Sadly, Rodger wasn’t available for this trip back from Maranello to the UK, but we do have four Ferraris to deliver to the Goodwood Festival of Speed: an F430 Spider, 599 GTB and two 612s, one a very lightly modified car used in Ferrari’s India Tour PR stunt and the second a standard car. We’ll be driving the latter.

No we didn’t draw straws, but I know what you’re thinking. It’s probably fair to say that the 612 is to the current Ferrari range what Tin Machine is to David Bowie’s back catalogue. Time has mellowed the weirdness of the swooping art deco lines but, six years after its debut, it’s still a bit of an eyeful from certain angles. To create the front-mid-mounted layout the front axle sits so unnaturally far forward that it makes the 612 look like it might be hiding a spare wheel in the front wing, Bristol-style.

Admittedly our car on its smart 20in Challenge rims (they come with the HGTC handling pack) is a lot better proportioned than the early 612s, whose 18in front wheels looked like casters. But it’s impossible not to conclude that it would look a lot better with four inches chopped from the wheelbase between the front wheel and the leading edge of the door. It’s a shame because this is by far the cleanest and unfussiest of Ferrari’s cars, its simple style perfectly suited to its role as the genteel elder statesman of the family.

Four years since the introduction of the 612, has it improved?

It’s four years since I last sat behind the wheel of a 612. Then the Ferrari was part of a four-way GT test that included the Aston Martin Vanquish, Bentley Continental and Mercedes SL. That never-to-be-forgotten journey took us through the Alps and culminated in a non-stop blast from Portofino on the Italian coast back to Blighty. In a single day.

It didn’t win the test but since then the 612 has become more appealing, following a recent update that added a glass roofpanel, full screen satellite navigation and the superfast gearbox from the 599, which can swap between its six ratios in just 100 milliseconds. It’s not DSG smooth but is much improved, which is just as well because there’s no alternative – the seldom-picked manual has been dropped. What’s more, Ferrari’s technical director, Roberto Fedeli, told me back at Restaurant Montana in Maranello the previous night that the upcoming California will probably be the last new Ferrari to offer a full manual option. That’s sad news, for purists at least.

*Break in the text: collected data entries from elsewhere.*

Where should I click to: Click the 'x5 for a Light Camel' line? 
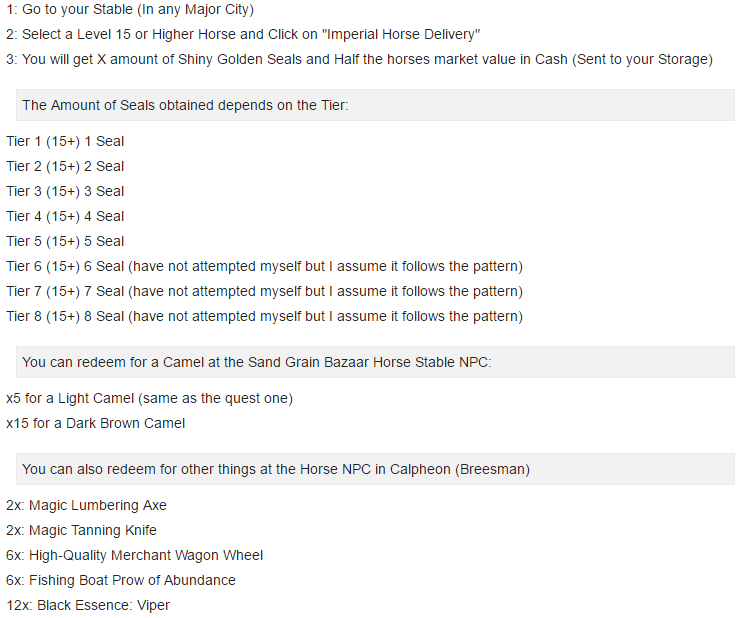[149, 399]
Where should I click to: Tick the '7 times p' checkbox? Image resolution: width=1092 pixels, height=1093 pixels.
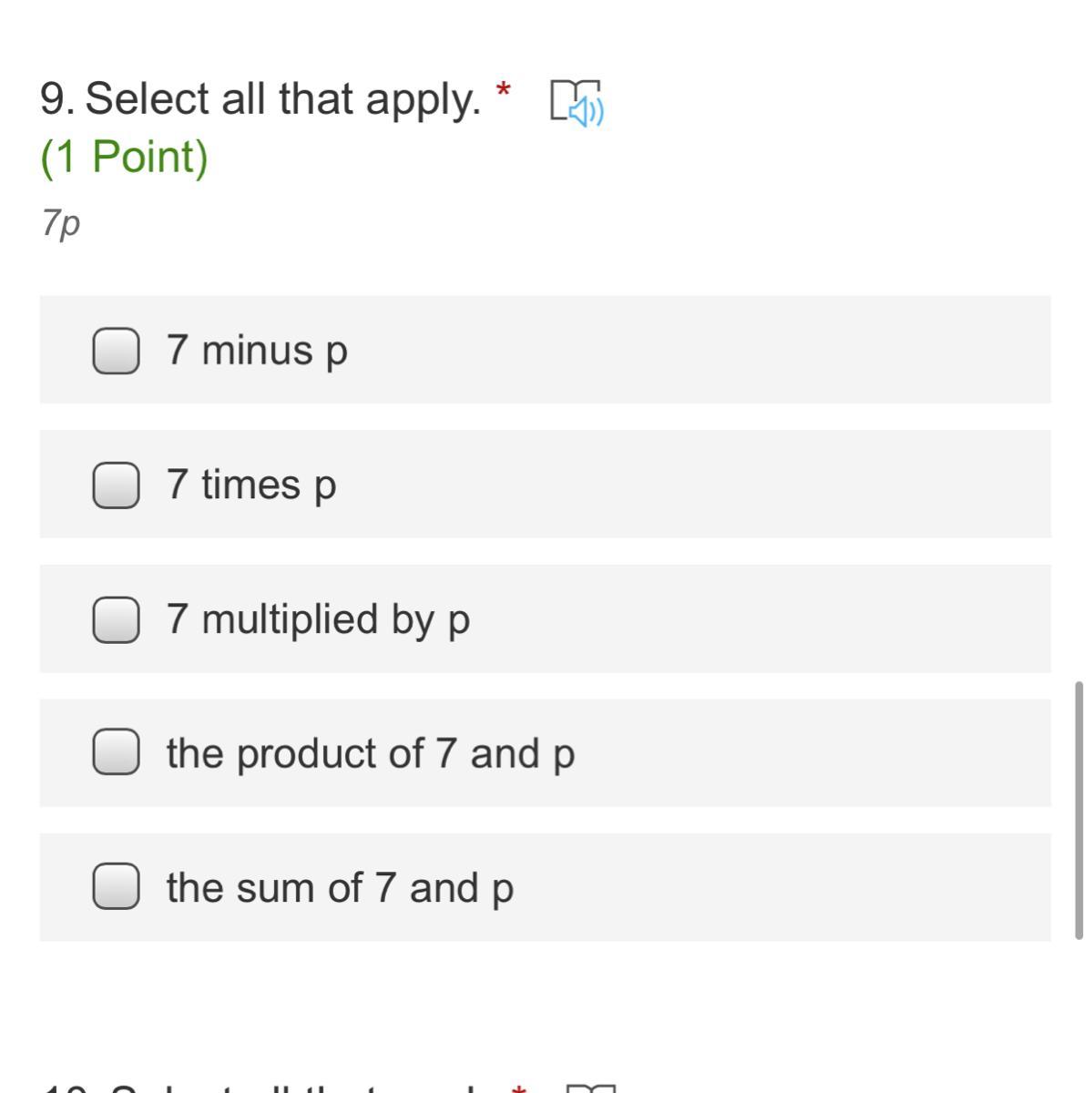[x=116, y=485]
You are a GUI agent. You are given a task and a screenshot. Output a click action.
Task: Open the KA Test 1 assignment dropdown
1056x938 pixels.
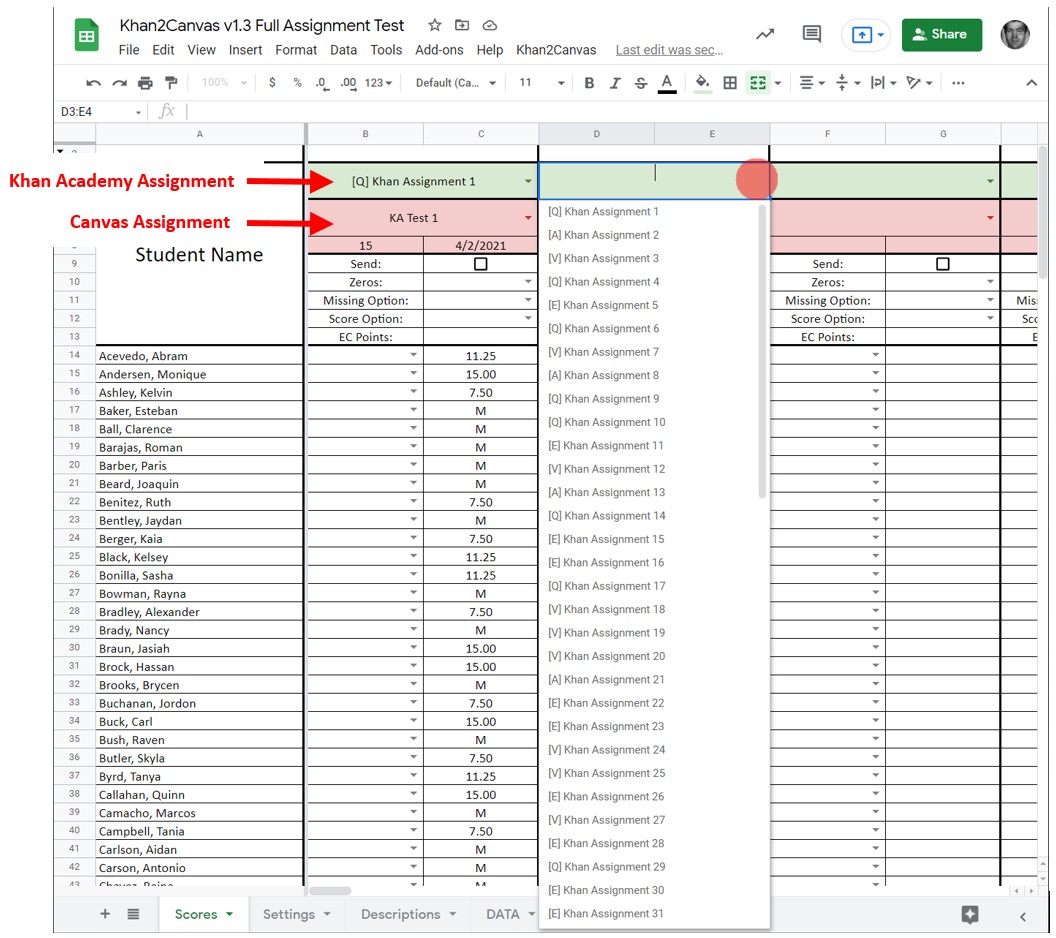pyautogui.click(x=529, y=219)
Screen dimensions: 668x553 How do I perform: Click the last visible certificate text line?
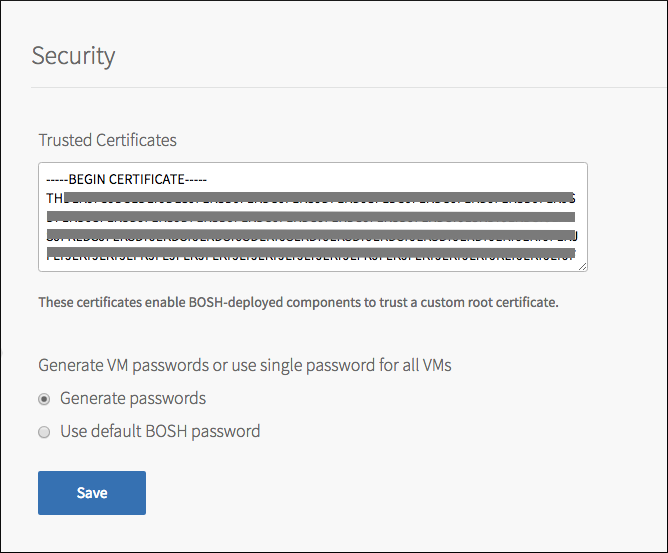[310, 256]
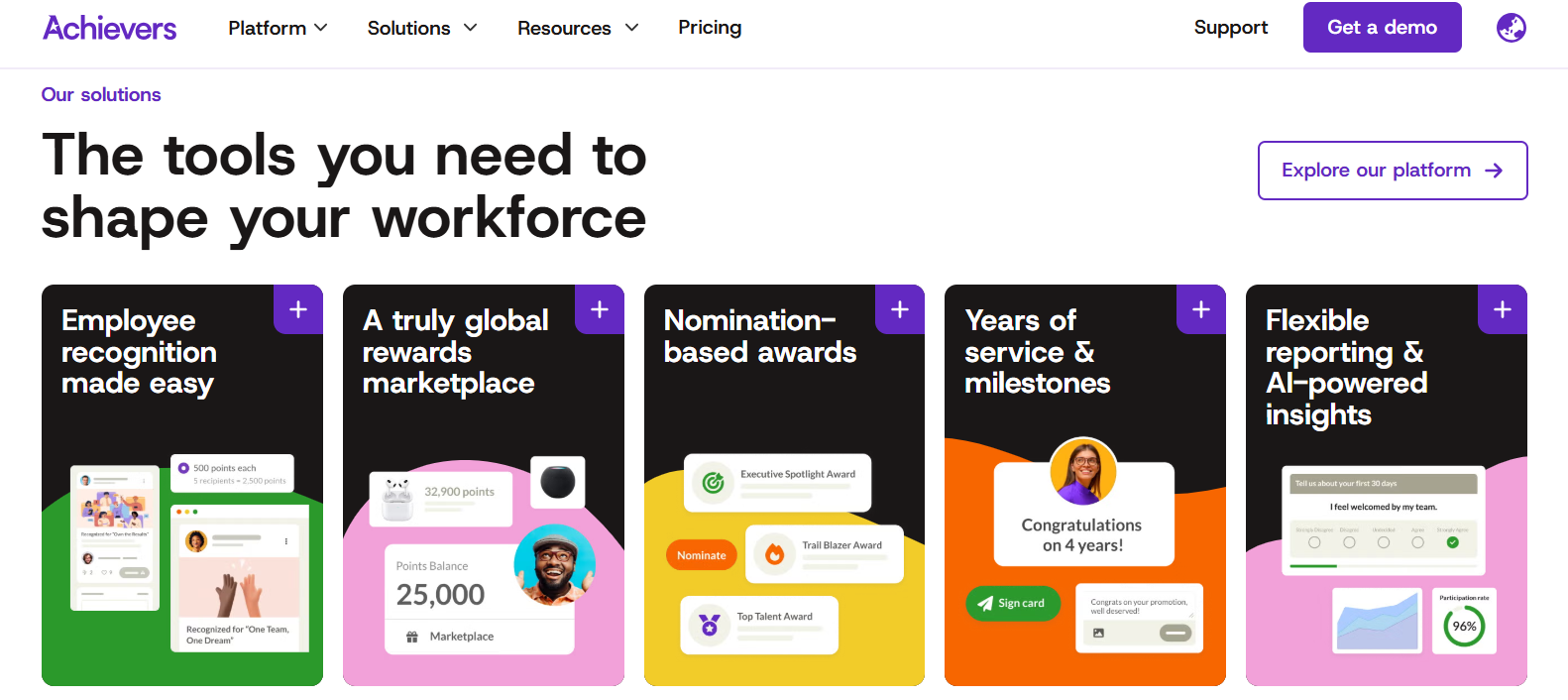The height and width of the screenshot is (700, 1568).
Task: Click the plus icon on Nomination-based awards card
Action: point(899,309)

As we leave Maranello towards Turin traffic is dense, so we’re constantly waiting for the outside lane to clear then fully opening the taps to exploit the free space, playing games as we go, overtaking each other like playful puppies tumbling in a basket. But then for several miles it doesn’t clear and we’re forced to cruise at the same 80mph as the proles in their Bravos. The 612 obliges but it’s unfortunate that the very speed at which most traffic in the world moves coincides with 3000rpm on the Ferrari’s rev counter, exactly the point at which the solenoid-operated second set of exhaust tailpipes open and flood the car with V12 music.And while I appreciate that I’m probably the first person in the world to complain about a Ferrari V12 making too much noise, the constant artificial shift between aaaaaaa and AAAAAAA and back to aaaaaaa again as you modulate the throttle in minute degrees to compensate for shifting traffic speeds soon becomes irksome. I’m guessing you’re not that sympathetic.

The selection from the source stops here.